PASSAGE GIVEN:
___

Materials and Procedure
The research was approved by the McMaster University Research Ethics Board and conformed to the principles set out in the Canadian Tri-Council Ethics Policy. All participants gave informed consent. Testing lasted approximately 1 h and took place in an acoustically treated room. Participants received a debriefing statement after completing the study.
Participants were tested individually playing the “Under the Shape” game (Chen, 2011), in which they were asked questions about pictures presented on a computer. Their verbal responses were recorded for offline acoustic analysis. This task measured how participants vary prosody according to two variables, information structure (topic/focus), and sentence position (initial/final), adapted from Chen (2011) for use with children and adults. This task was administered on an Acer Notebook using Microsoft Office PowerPoint. Responses were recorded in Sound Studio 3 (Felt Tip Incorporated, 2009) and saved as.wav files at a 44.1-kHz sampling rate with 16 bit resolution using a Mac iBook G4. A microphone (D770 Emotion AKG) was connected to the iBook using a US-122 USB Audio/MIDI Interface. Participants were seated about 2″ away from the microphone.
During the Familiarization Phase, participants were told that they would see pictures of people, animals and objects performing different actions. They were asked to report aloud what they saw on the screen (e.g., “rabbit”), when they were shown a picture. This phase included 30 pictures presented in a fixed order and took about 2 min to complete. The purpose was to ensure that participants could identify and use a consistent label for each picture. Participants were asked to remember these labels as they would see the same pictures in the next phase of the game.
During the Experimental Phase, the “Under the Shape” game was played. Two referents, which could be people, animals, or objects, were presented on the screen at the same time but one was covered by an opaque rectangle. The experimenter posed a who or a what question. When the experimenter pressed a button on the keyboard, the rectangle was removed and the participant was then able to answer the experimenter’s question (see Figure 1). This procedure measured how participants converse with a live speaker. The experimenter received training so that all questions were asked using the same prosody, with prominence placed on the first word, which was either who or what.
Figure 1. Example trial of initial focus and final topic. (A) Experimenter: “Look! A bed (shown picture of a bed with blue paint on it). It looks like someone is painting the bed. Who is painting the bed?” (shape disappears to reveal a picture of a rabbit holding a brush next to a paint can) (B). Participant: “The rabbit is painting a bed.”
Responses to who and what question types differed in terms of whether the new information (focus) occurred in the sentence-initial position (subject) and the given information (topic) in the sentence-final (object) position or vice versa. Note, however, that the subject was always at the beginning of the sentence and the object at the end, regardless of which was the focus in terms of containing new information. For example, when “WHO is painting the bed?” (see Figure 1) was asked, the new information (focus) occurred in the initial position, “The RABBIT is painting the bed.” Conversely, when “WHAT is the rabbit painting” (see Figure 2) was asked, the new information (focus) occurred in the final position, “The rabbit is painting the BALL.” For each sentence position (initial/final), all nouns were used in topic and focus contexts in order to ensure that the acoustic analyses compared the same words across different contexts. To avoid boredom, every combination of subject and object nouns occurred only once during the experiment. Participants were required to respond to all questions using a full sentence. This response format ensured that each sentence contained a subject in the sentence-initial position and an object in the sentence-final position. Following four practice trials, participants completed 22 trials in the experimental phase, with equal numbers of who and what questions.

___

EXTRACTED MATERIAL:
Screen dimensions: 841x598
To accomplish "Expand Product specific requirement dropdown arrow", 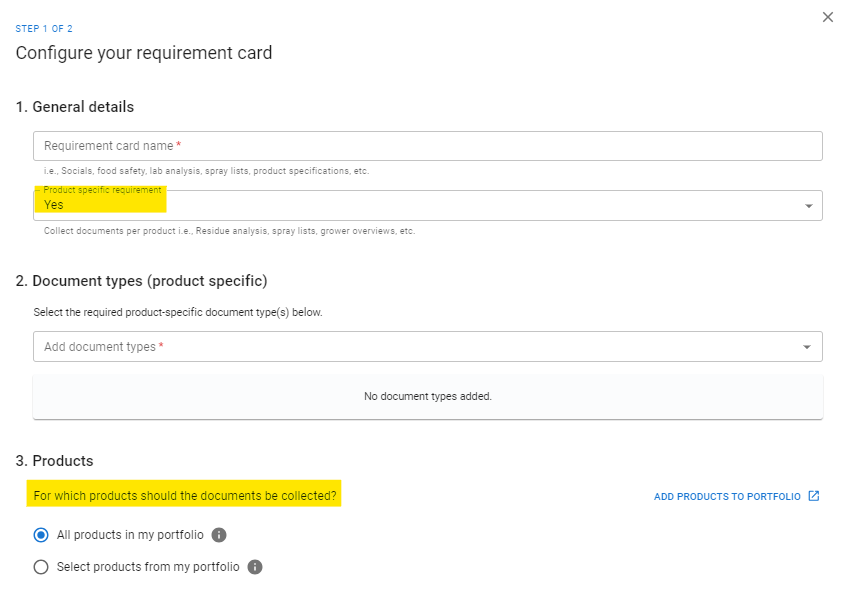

___

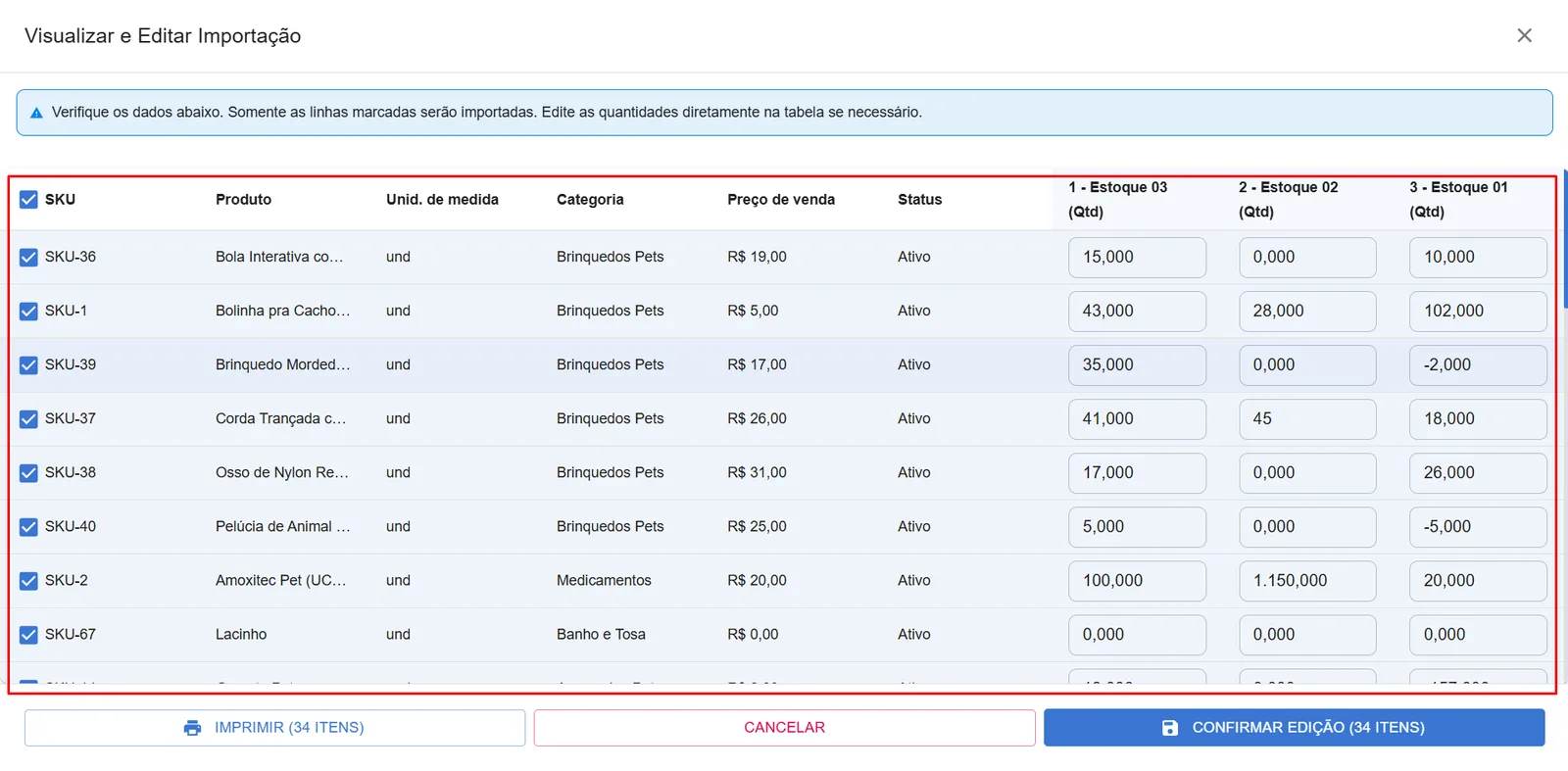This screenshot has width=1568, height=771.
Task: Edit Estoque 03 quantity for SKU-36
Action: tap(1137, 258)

___

WRITTEN INSTRUCTION 1: Condense the paragraph of the procedure passage that begins "During the Familiarization Phase" into a shorter version that keeps its main facts.
WRITTEN INSTRUCTION 2: In the records, starting at the line containing "Screen dimensions: 841x598" and ending at the line containing "Product specific requirement", switch "dropdown arrow" to "expander icon" and give those lines again with nothing else changed, leaving out the pictures.

OUTPUT 1: In the Familiarization Phase, participants named aloud each of 30 pictures of people, animals and objects performing actions (e.g., "rabbit"), shown in a fixed order over about 2 min. This ensured that they could identify each picture with a consistent label. They were asked to remember these labels for the next phase, which used the same pictures.

OUTPUT 2:
Screen dimensions: 841x598
To accomplish "Expand Product specific requirement expander icon", 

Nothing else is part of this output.